Presidente Triggiani
L'istituzione carcere è in crisi da tempo, sia per il senso contrario ai diritti umani della misura ormai inefficace a qualsivoglia espiazione e rieducazione del detenuto, sia per le invivibili condizioni carcerarie che permettono la violazione massima dei diritti delle persone e diventano così una "seconda pena". Il carcere è diventato solo una necessità irrinunciabile per l'ordine sociale perdendo così i connotati originari; occorre investire in risorse che mirino agli effetti rieducativi della pena, uscire dalla visione carcero-centrica non consona ad una società post-moderna e puntare ad una giustizia riparativa più che punitiva, ideando anche strategie di intervento che mirino alla prevenzione extragiuridica dei reati.
Lunghezza dei processi: gli strumenti messi in campo dal PNRR e le riforme del procedimento penale e civile possono realmente cambiare le cose? La digitalizzazione può costituire un supporto utile alla riduzione delle tempistiche dei procedimenti e in che modo?
Presidente Nardo
Il problema della lunghezza dei processi è conseguenza della cattiva organizzazione e della penuria di risorse. Si tratta di un danno per la società, cui se ne aggiunge un altro: ossia la tendenza a velocizzare i processi tagliando segmenti essenziali del percorso di accertamento e di decisione dei fatti, invece che agire sui tempi morti. Gli strumenti messi in campo dal PNRR sono certamente utili a quest’ultimo scopo, in quanto consentono di aumentare le dotazioni personali e tecnologiche del sistema giustizia, nonché, con l’Ufficio per il Processo, ad avviare un nuovo paradigma di giudice capace di lavorare in team, con l’obiettivo di esaltare la parte nobile della sua attività di decisore. Purtroppo accanto a questo versante il PNRR ne ha percorso anche un altro, quello volto alla riforma delle procedure, sia penali che civili, ed il risultato non è soddisfacente. In entrambi i campi si è visto, e gli avvocati lo stanno lamentando, un assottigliamento delle garanzie procedurali nell’accertamento dei fatti, oltre che una forte tendenza dissuasiva verso ogni forma di impugnazione. In pratica i diritti cedono il passo alla velocità. Questo è sbagliato e non trova una spiegazione convincente, atteso che le sforbiciate processuali saranno inutili se, come si spera, lo sforzo operato sul piano delle risorse e dell’organizzazione umana e tecnologica riusciranno a decollare e a cogliere nel segno. Siamo reduci dall’emergenza pandemica, dalla quale speriamo di essere usciti e che ci ha dato modo di tastare la nostra capacità di adeguarci ai cambiamenti. Si trattava di una situazione temporanea, ma eravamo ben consapevoli del pericolo, poiché nel nostro Paese nulla è più definitivo del provvisorio.

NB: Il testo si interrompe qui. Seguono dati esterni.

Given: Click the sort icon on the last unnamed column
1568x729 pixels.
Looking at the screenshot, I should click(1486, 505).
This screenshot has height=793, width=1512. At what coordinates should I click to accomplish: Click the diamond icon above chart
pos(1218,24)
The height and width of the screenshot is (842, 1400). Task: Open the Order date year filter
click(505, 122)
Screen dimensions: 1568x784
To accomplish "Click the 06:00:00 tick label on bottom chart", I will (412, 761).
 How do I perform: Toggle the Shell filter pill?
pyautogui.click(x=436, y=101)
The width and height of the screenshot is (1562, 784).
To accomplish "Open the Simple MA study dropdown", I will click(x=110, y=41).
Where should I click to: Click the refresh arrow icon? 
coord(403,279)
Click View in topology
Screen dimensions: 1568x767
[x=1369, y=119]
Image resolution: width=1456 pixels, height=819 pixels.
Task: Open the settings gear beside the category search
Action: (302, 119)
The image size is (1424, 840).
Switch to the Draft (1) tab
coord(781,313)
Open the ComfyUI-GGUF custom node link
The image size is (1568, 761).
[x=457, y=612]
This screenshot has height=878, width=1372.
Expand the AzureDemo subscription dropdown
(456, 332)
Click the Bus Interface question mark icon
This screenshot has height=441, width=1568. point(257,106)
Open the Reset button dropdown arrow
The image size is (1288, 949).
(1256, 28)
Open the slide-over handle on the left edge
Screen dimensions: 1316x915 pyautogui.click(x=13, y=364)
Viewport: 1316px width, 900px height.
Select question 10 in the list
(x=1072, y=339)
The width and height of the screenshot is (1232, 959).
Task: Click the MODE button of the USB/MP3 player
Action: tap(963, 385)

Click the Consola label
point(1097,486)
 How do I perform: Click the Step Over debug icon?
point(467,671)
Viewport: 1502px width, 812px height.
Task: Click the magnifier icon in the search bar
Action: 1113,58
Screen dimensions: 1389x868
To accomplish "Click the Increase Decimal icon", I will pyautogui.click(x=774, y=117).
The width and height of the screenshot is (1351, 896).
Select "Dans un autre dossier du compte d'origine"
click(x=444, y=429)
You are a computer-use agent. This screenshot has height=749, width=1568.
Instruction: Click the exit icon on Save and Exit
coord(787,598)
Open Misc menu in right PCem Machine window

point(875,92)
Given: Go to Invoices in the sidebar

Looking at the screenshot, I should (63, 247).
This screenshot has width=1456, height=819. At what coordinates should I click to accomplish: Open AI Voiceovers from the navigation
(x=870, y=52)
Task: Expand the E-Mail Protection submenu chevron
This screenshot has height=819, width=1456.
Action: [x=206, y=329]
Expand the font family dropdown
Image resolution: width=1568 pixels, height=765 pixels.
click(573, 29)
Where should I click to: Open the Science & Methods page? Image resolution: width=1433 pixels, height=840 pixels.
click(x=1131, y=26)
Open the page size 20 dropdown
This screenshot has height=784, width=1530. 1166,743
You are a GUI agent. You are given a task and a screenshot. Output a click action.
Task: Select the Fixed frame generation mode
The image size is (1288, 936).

Adesso il rischio si sta concretizzando, avendo preso piede nelle riforme i sistemi emergenziali del contraddittorio cartolare e del processo a distanza: due procedure che non possono nella normalità essere utilizzate nelle fasi cruciali dei processi, quelli in cui nel contraddittorio tra le parti si ricostruiscono i fatti e si costruisce la decisione.
Presidente Triggiani
La giustizia italiana ha una malattia che incide sulla lunghezza dei processi e sull'equo processo per tutti i cittadini: la malattia si chiama carenza di risorse. Dunque, senza iniezione cospicua di risorse sarà difficile tutelare in maniera giusta ed equa il cittadino che chiede giustizia. Molti tribunali italiani (soprattutto al Sud) sono sotto-organico da svariati anni, sia in termini di magistratura che di personale amministrativo: questo non permette alla giurisdizione di esercitare efficacemente il suo proprio ruolo, e penalizza anche i difensori che hanno sempre più difficoltà a spiegare ai cittadini che i processi infiniti non dipendono dalla loro attività. La digitalizzazione può aiutare, e gli avvocati hanno accolto il processo digitale nella loro attività quotidiana, ma non bisogna dimenticare che dietro uno schermo o un gestionale c'è sempre una persona, che se assente non permette al sistema di ottimizzare i tempi.